Le canal Seine-Nord Europe, les chiffres clé d’un projet colossal et contesté

Lille, 11 oct 2025 (AFP) – Le canal Seine-Nord Europe, dont les travaux d’infrastructure ont commencé en 2022, est un projet gigantesque visant à doper le transport fluvial de marchandises entre le bassin parisien et les grands ports de la mer du Nord à partir des années 2030.

Ses promoteurs vantent une « solution écologique » qui réduirait considérablement le recours au transport routier, tandis que ses opposants le considèrent comme un projet ruineux, inutile et « destructeur » de zones naturelles et agricoles. En voici quelques chiffres clé.

107 km

Le canal prévu entre Compiègne (Oise) et Aubencheul-au-Bac (Nord) doit faire 107 km de long pour 54 mètres de large: de quoi faire circuler des péniches à grand gabarit mesurant jusqu’à 185 mètres de long, capables de transporter jusqu’à 4.400 tonnes de marchandises chacune, soit l’équivalent de 220 camions.

Cela permettrait de créer une véritable autoroute fluviale entre la Seine et l’Escaut, qui mène au grand port de marchandises d’Anvers en Belgique, lui-même relié à celui de Rotterdam aux Pays-Bas.

Cependant pour ses opposants, regroupés au sein du collectif « Méga Canal Non Merci », le pompage de l’Oise pour alimenter le canal risque de perturber le régime de cette rivière et ses nappes souterraines.

Ce que dément son maître d’ouvrage, la Société du Canal Seine-Nord Europe (SCSNE), tout comme le gouvernement: le canal « n’effectuera aucun prélèvement dans les nappes phréatiques » et « sera le plus économe en eau du réseau européen », assure le ministère de l’Aménagement du territoire dans une réponse écrite en juillet à une question de la députée LFI Clémence Guetté.

Le projet va aussi condamner de nombreuses zones agricoles et naturelles où vivent plusieurs centaines d’espèces protégées, soulignent ses opposants, mais ses promoteurs ont prévu en compensation 1.200 hectares de plantations et aménagements environnementaux.

50 millions de tonnes

C’est la quantité d’émissions de tonnes de CO2 que le canal permettrait d’éviter sur 40 ans, selon les estimations de la SCNSE. Soit environ un huitième des émissions de gaz à effet de serre de la France en 2023.

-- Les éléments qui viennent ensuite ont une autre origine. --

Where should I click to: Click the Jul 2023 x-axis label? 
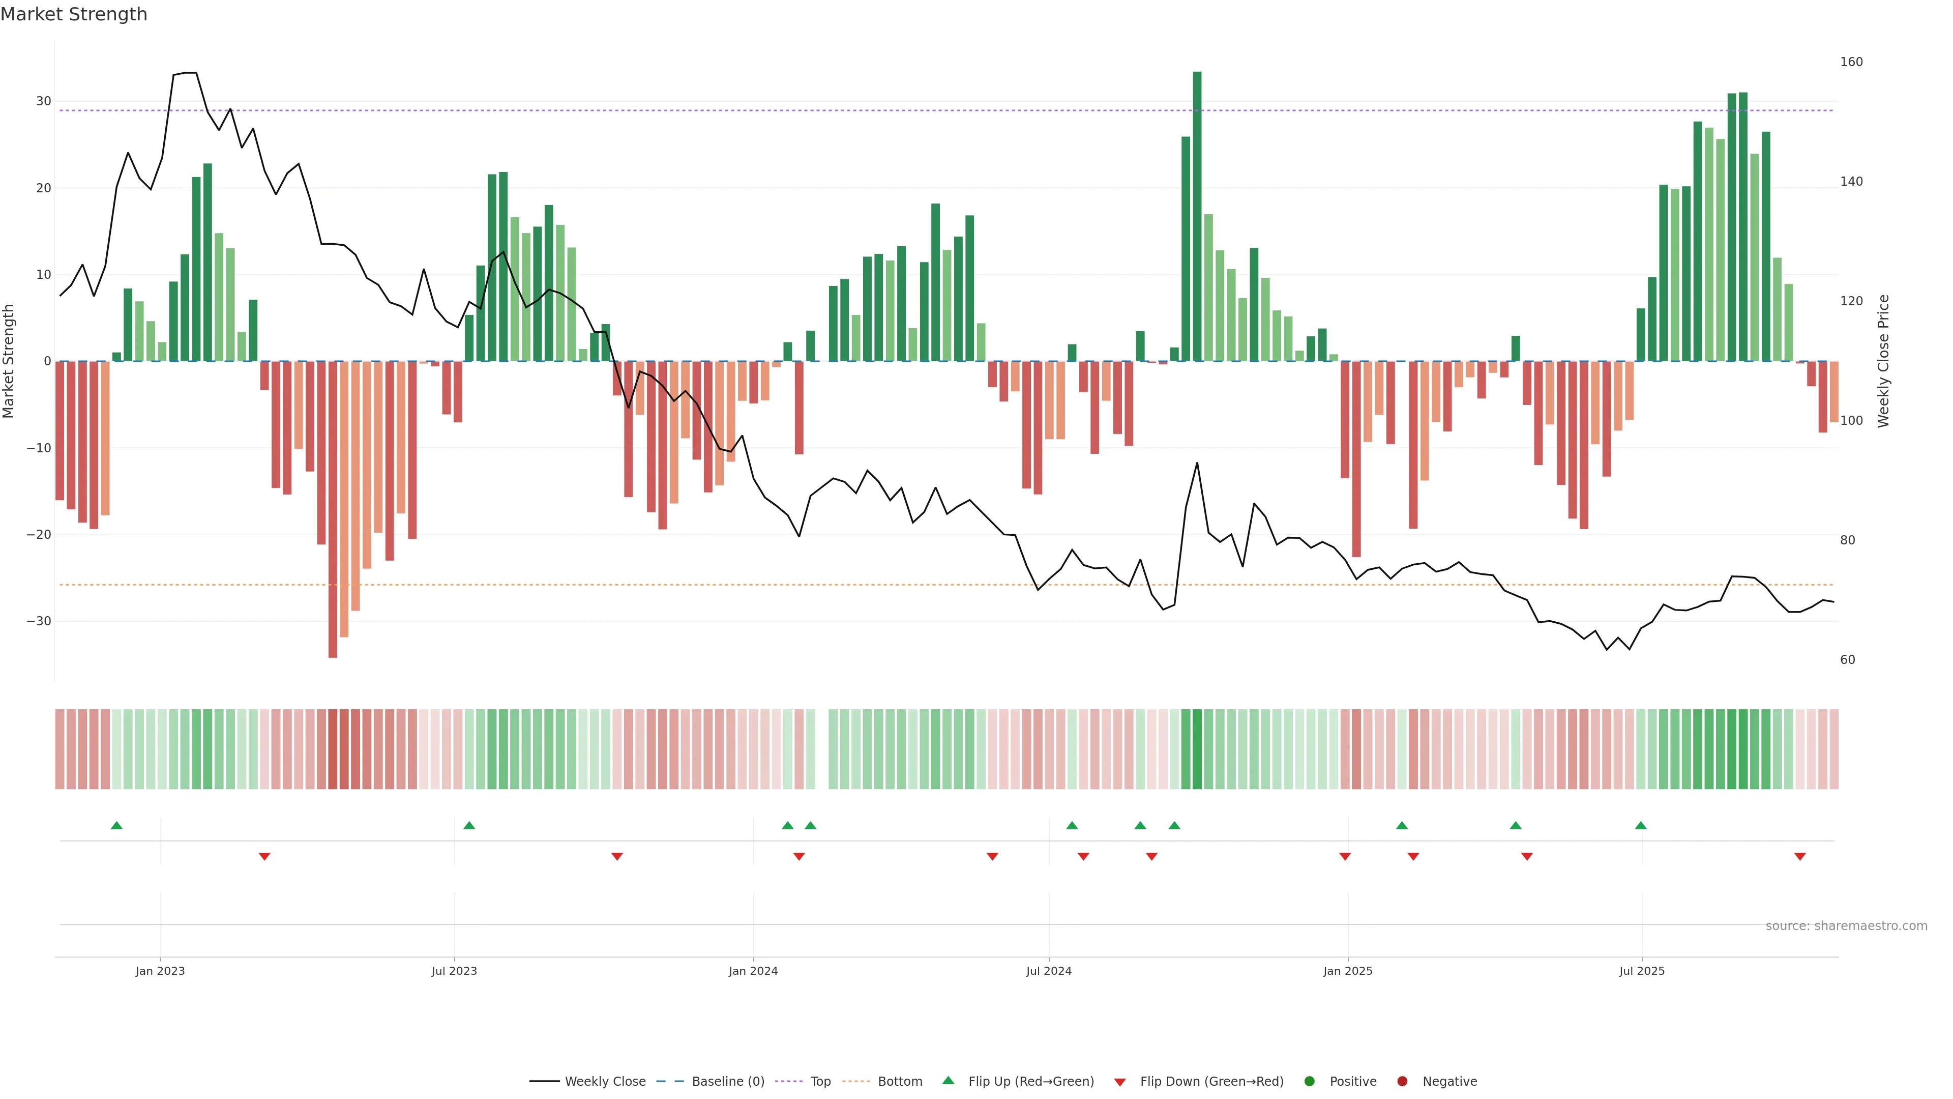click(454, 971)
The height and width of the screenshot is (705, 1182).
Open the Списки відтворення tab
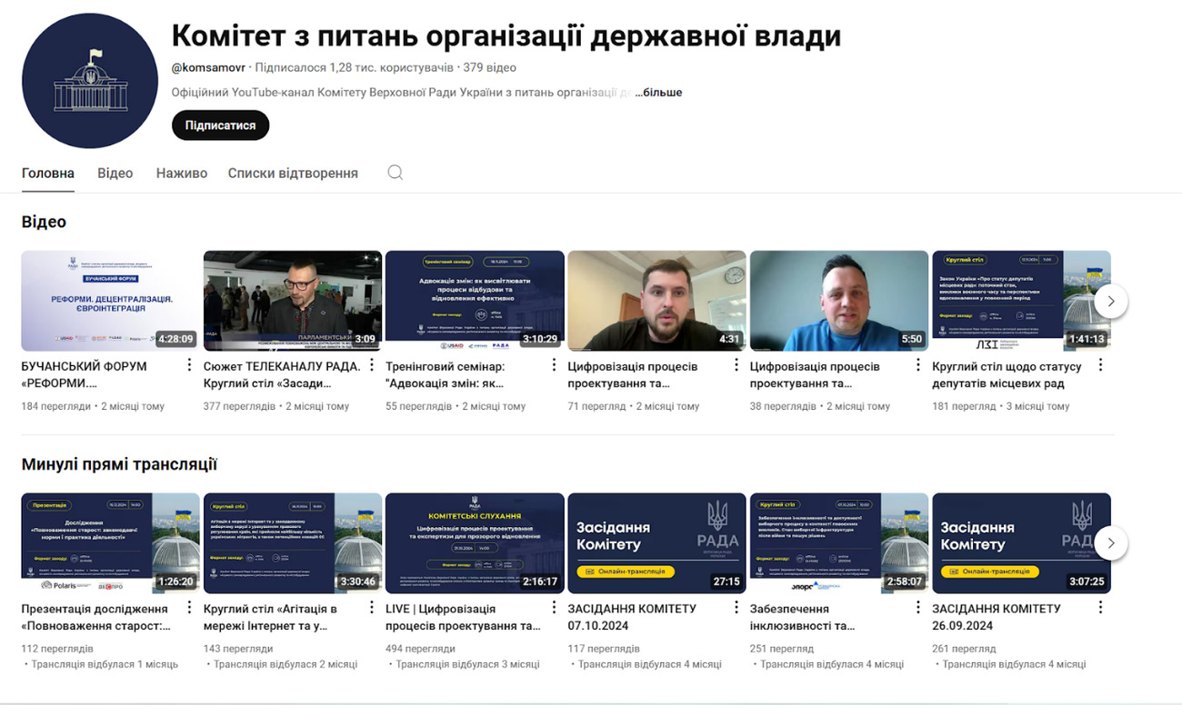tap(293, 174)
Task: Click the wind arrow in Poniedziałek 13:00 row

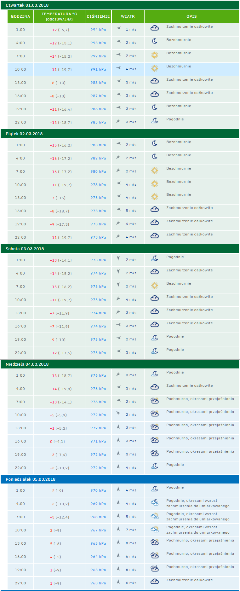Action: tap(118, 542)
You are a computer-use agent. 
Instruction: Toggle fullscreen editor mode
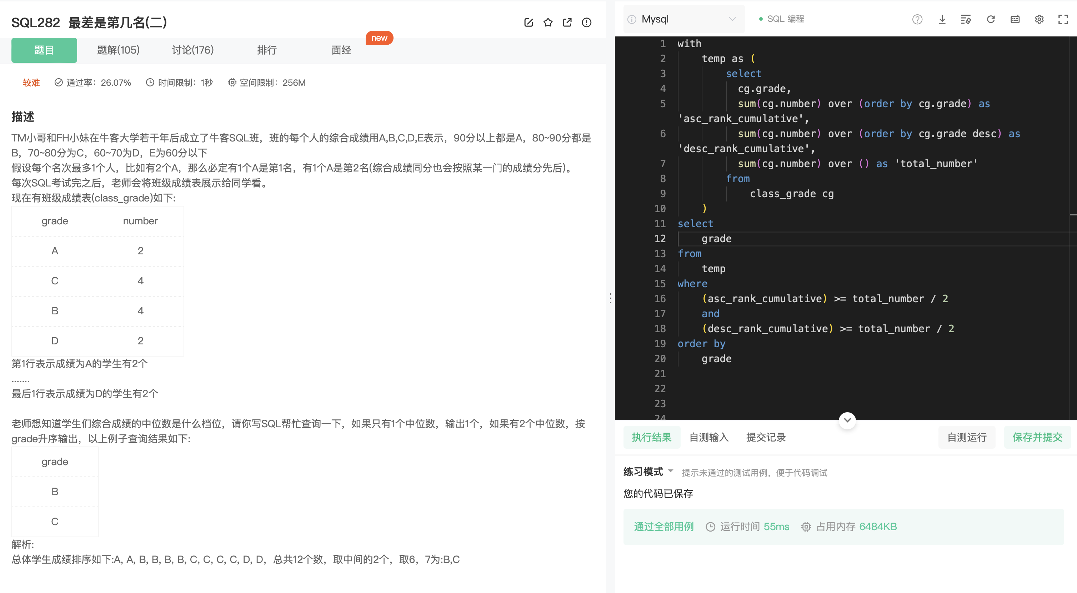coord(1063,19)
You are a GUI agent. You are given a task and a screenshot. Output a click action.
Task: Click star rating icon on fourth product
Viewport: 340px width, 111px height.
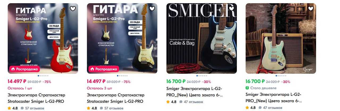[247, 108]
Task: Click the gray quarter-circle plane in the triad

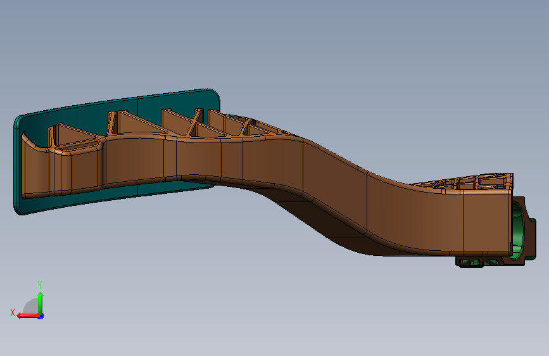Action: [x=31, y=306]
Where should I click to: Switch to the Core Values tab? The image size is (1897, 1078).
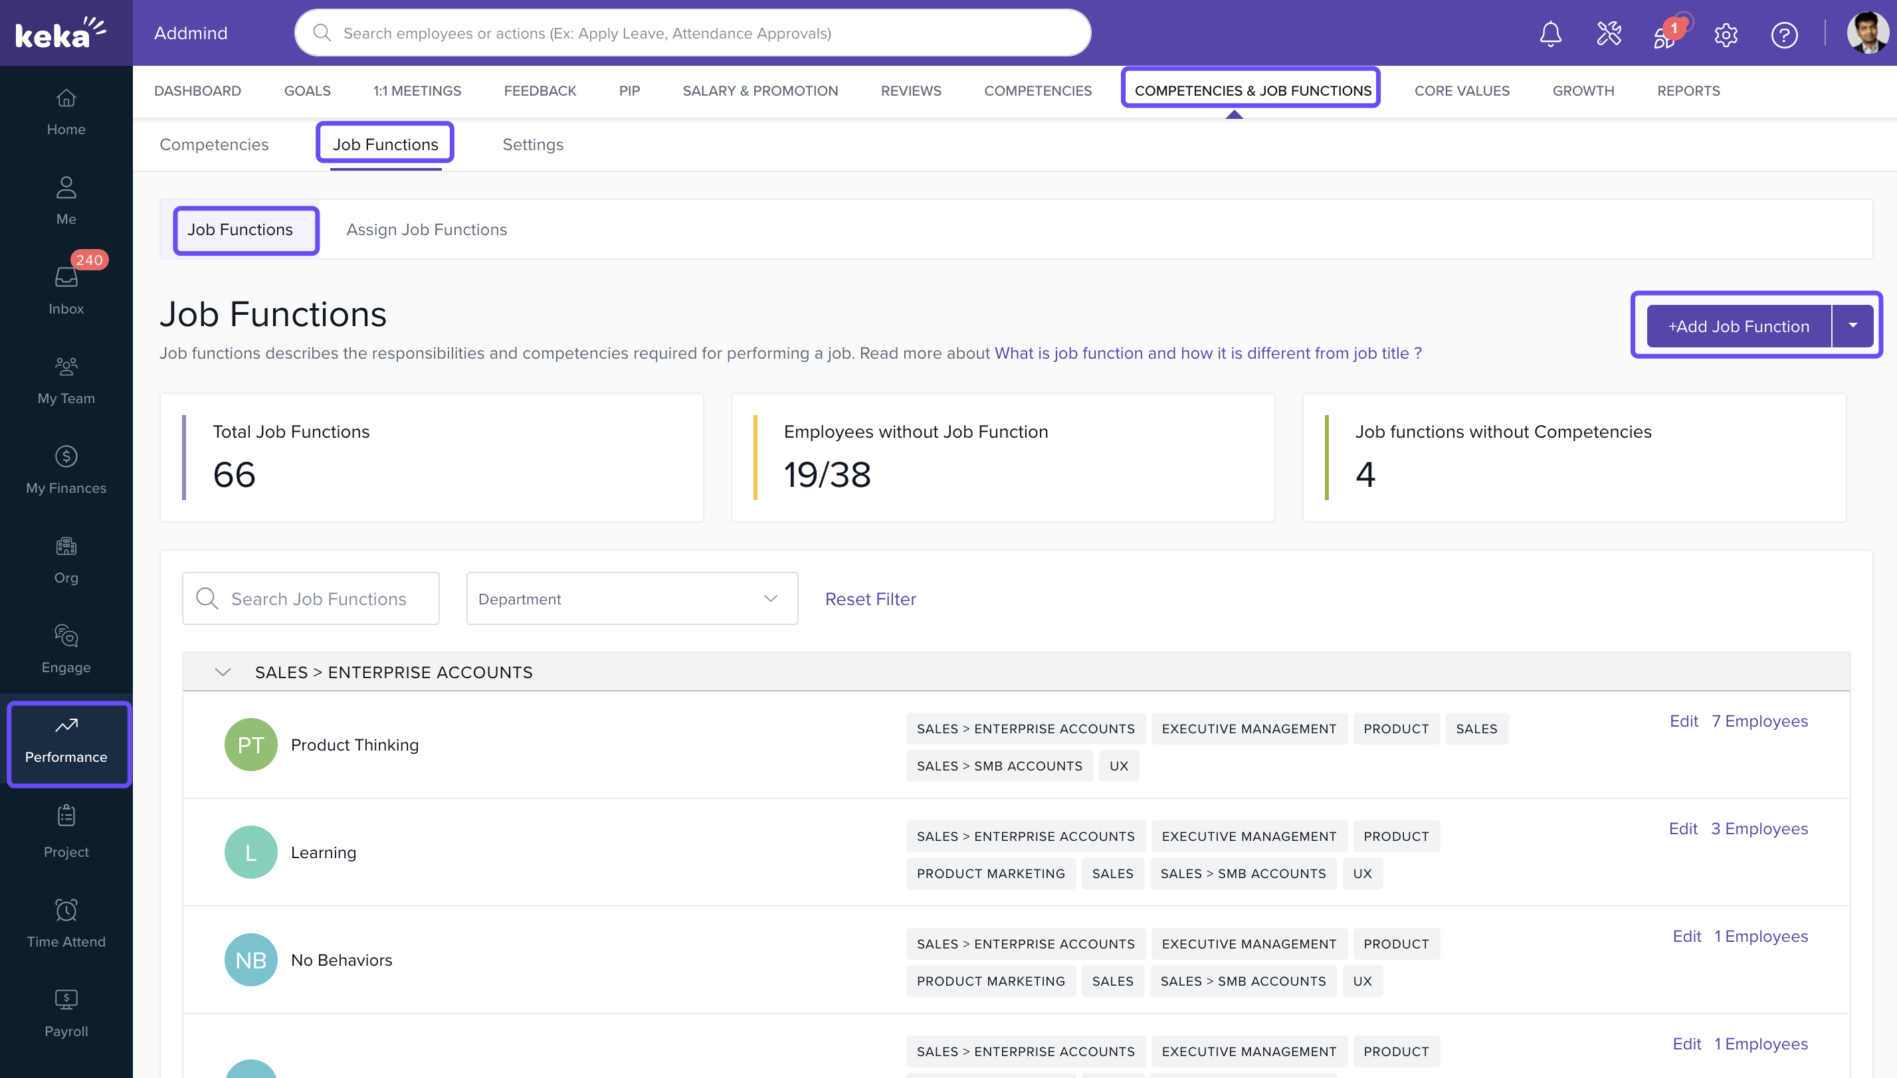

Cette prévision repose sur un scénario de 17 millions de tonnes de marchandises par an transitant par le canal à l’horizon 2035, ce qui reviendrait à 2,3 millions de poids lourds en moins à l’échelle européenne de la liaison Seine-Escaut, selon la SCNSE.

Des estimations beaucoup trop optimistes, jugent les opposants, qui s’appuient aussi sur un rapport public de 2013 pointant le risque de concurrence frontale du canal avec le fret ferroviaire, pourtant lui aussi un mode de transport bas carbone.

Ces estimations sont « très sujettes à caution », juge aussi Emilie Lorant-Plantier, professeure de géographie et auteure d’une thèse sur le canal Seine-Nord Europe, rappelant que le fluvial « n’est pas un mode de transport terminal », puisqu’il faut « la route, toujours » pour livrer les marchandises à leur destination finale.

5,1 milliards d’euros

C’est le coût prévisionnel actuel de la construction du canal. 2,2 milliards d’euros doivent provenir à parts égales de l’État et des collectivités locales (régions et départements) et 2,1 milliards d’euros de fonds européens.

Déjà très supérieur aux estimations initiales, ce budget, inscrit dans une convention de financement signée en 2019, devrait être révisé en nette hausse.

Dans un rapport publié fin 2024, le Conseil économique, social et environnemental des Hauts-de-France (Ceser) estimait que « le coût définitif du projet pourrait s’établir entre 7 et 8 milliards d’euros », en raison notamment de l’inflation.

Ainsi l’emprunt de 800 millions d’euros actuellement prévu pour boucler le budget des travaux risque fort d’enfler. Le plan actuel pour rembourser cet emprunt est de créer une nouvelle taxe nationale incitant au report de la route vers le fluvial pour le transport de marchandises.